Hacking the Horizon OPAC (HIP) with Apache

This post is mainly a service to google searchers.   Several hacks at the Apache layer to add functionality to the Horizon OPAC, called the Horizon Information Portal, or HIP.

1. Front HIP with Apache, including https

HIP is actually a JBoss application. The standard install is to have browsers connecting directly to that JBoss app. However, it’s useful and convenient to have Apache serve as a front-end, proxying to HIP. This makes possible the subsequent hacks, using apache mod_rewrite.

Dave Pattern provides instructions for using Apache mod_proxy to provide an Apache reverse proxy front-end to HIP.

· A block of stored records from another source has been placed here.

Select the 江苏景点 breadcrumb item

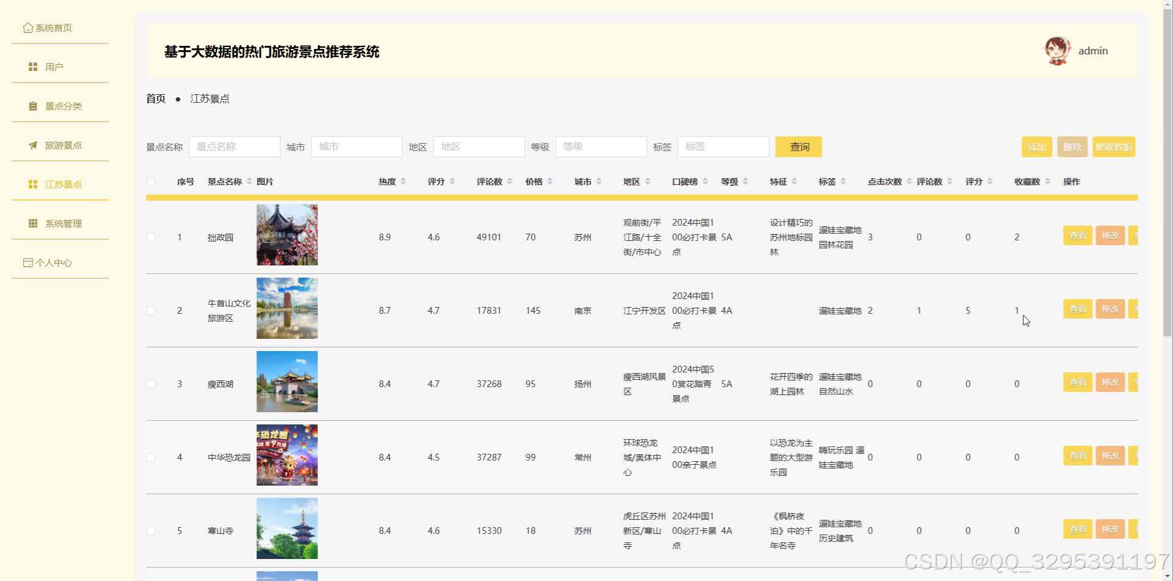pos(210,98)
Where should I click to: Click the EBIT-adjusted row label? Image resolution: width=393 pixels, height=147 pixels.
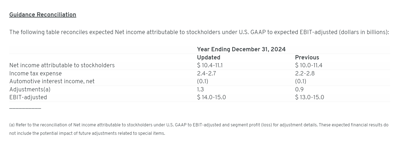coord(28,97)
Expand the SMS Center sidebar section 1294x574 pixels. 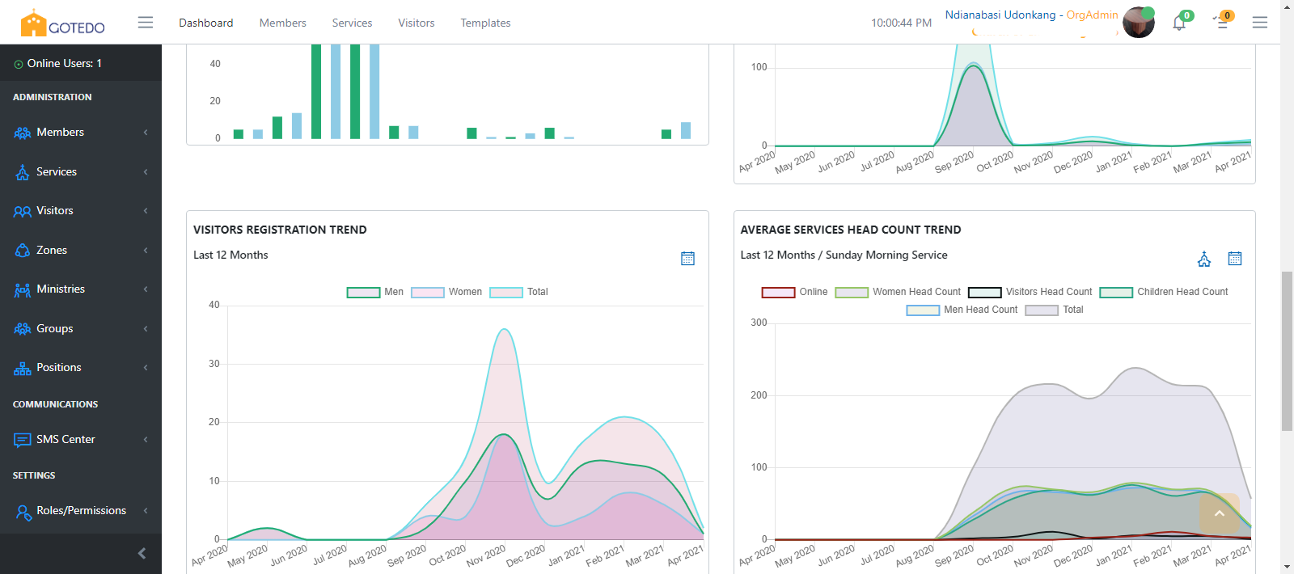point(81,440)
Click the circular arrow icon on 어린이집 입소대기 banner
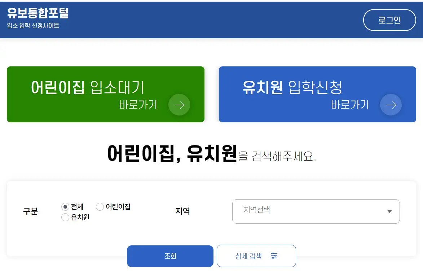The image size is (423, 271). click(x=179, y=105)
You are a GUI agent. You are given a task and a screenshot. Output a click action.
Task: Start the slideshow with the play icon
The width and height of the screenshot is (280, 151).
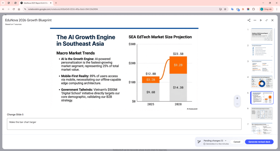point(261,20)
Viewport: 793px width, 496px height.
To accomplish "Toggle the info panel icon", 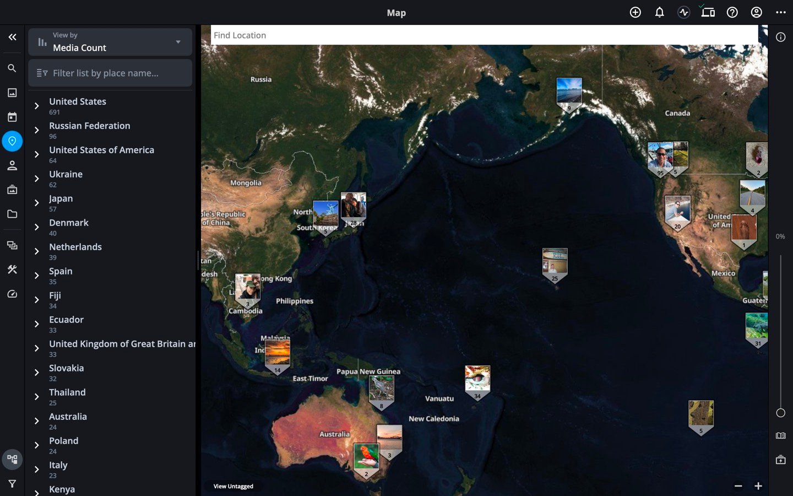I will [780, 37].

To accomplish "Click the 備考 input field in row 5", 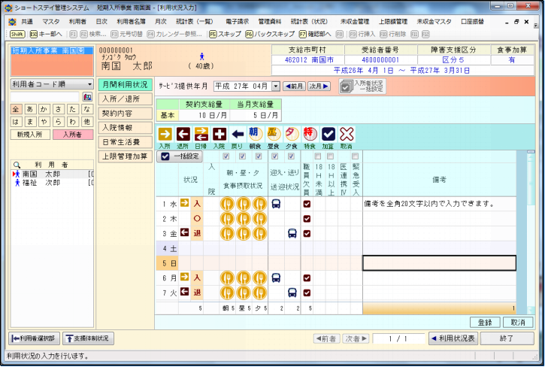I will pyautogui.click(x=439, y=263).
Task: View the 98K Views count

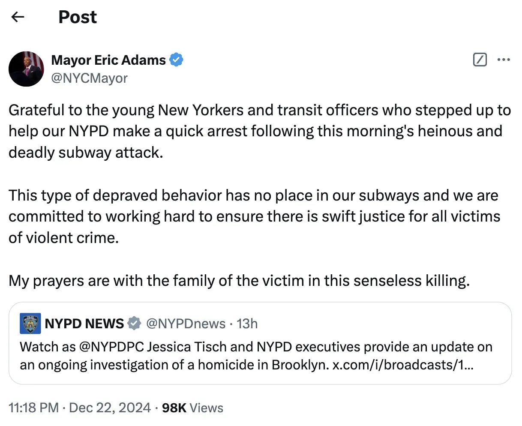Action: (192, 408)
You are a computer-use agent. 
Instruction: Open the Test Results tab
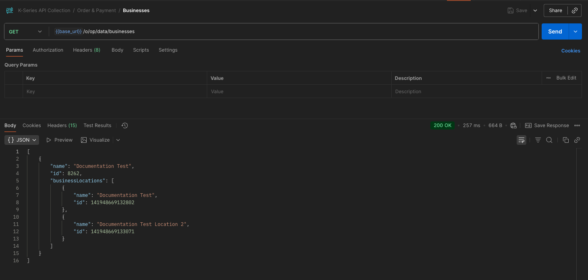click(97, 125)
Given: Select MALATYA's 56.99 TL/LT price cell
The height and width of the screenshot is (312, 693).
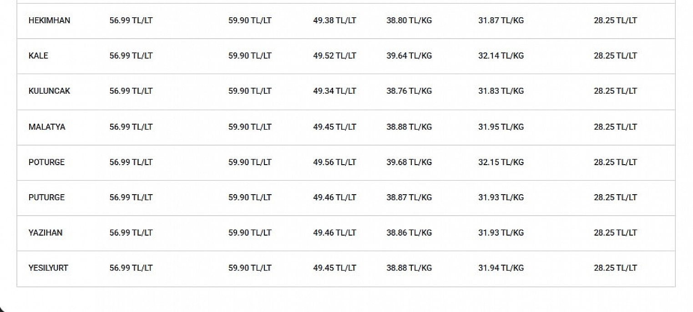Looking at the screenshot, I should point(131,127).
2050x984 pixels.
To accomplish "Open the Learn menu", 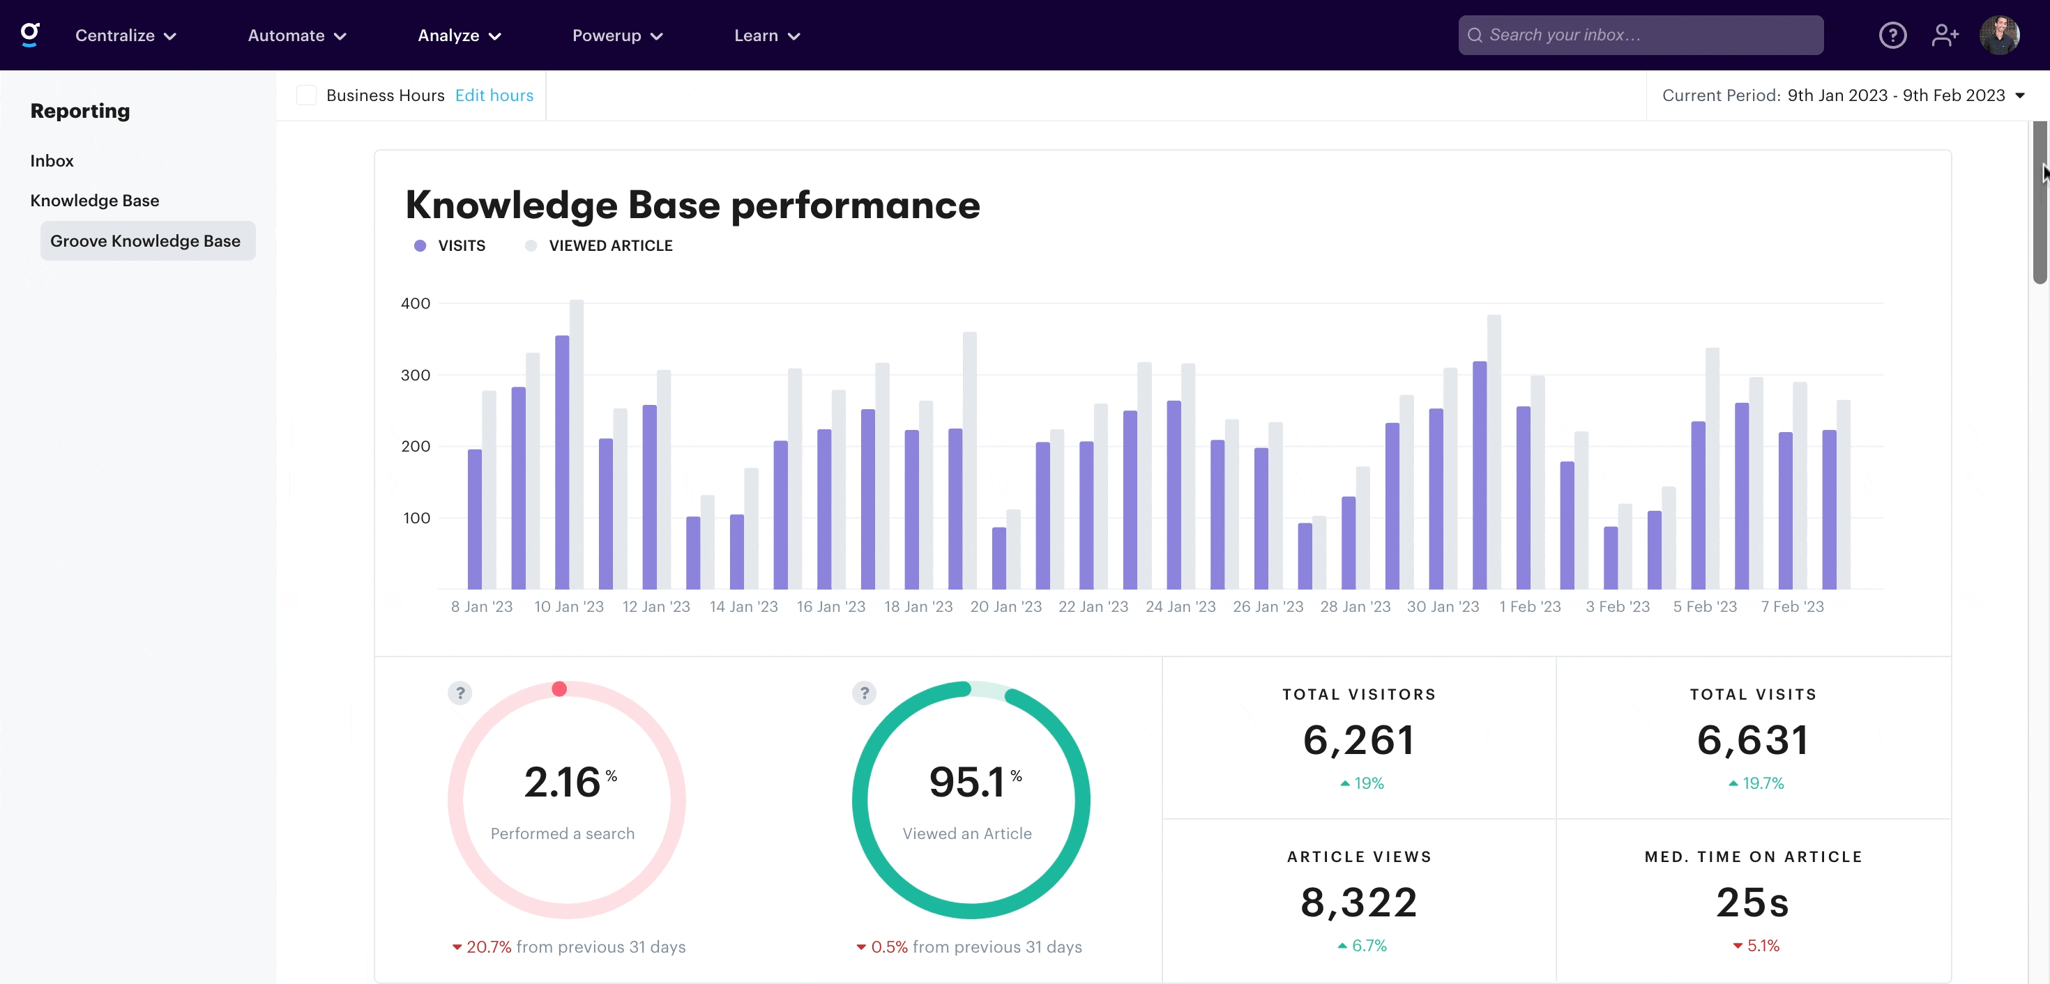I will coord(766,35).
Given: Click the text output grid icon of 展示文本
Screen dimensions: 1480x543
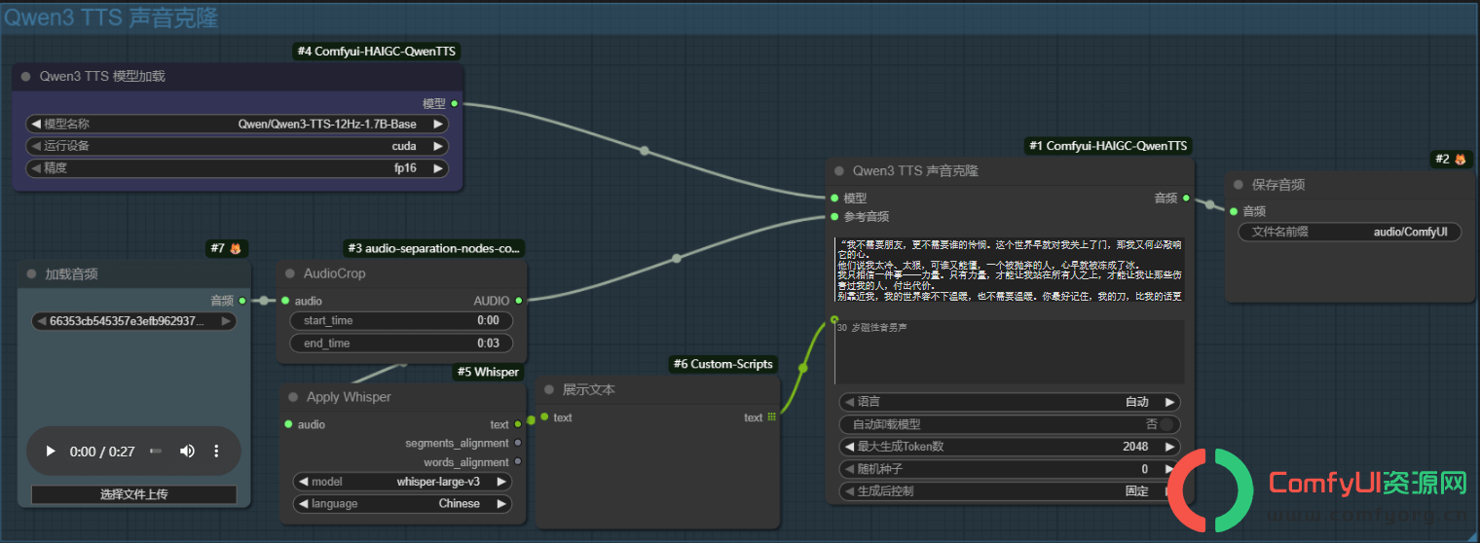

I found it was unneccesary to use his perl output filter hack in order to get the right hostname in absolute URLs generated by HIP. Merely including “ProxyPreserveHost On” in the apache conf was sufficient. That causes Apache to send the original Host: header with the proxied request to HIP, and HIP is smart enough to see this and use it for it’s generated absolute URLs.

Here at MPOW, we actually used to use mod_jk instead of simple mod_proxy to provide apache front-end to HIP. This worked, but was implemented by a predecessor, and I never could wrap my head around mod_jk, it’s awfully complicated.  So when upgrading the HIP server, I switched to Pattern’s simpler mod_proxy reverse proxy setup.

https connections

However, I did need to use the perl output filter hack in order to get https connections working.

We wanted to allow both http and https connections to HIP. The initial naive solution is simply to make sure the apache virtual host listening on 443 for https also includes those same mod_proxy reverse proxy directives, so it too will reverse proxy to HIP.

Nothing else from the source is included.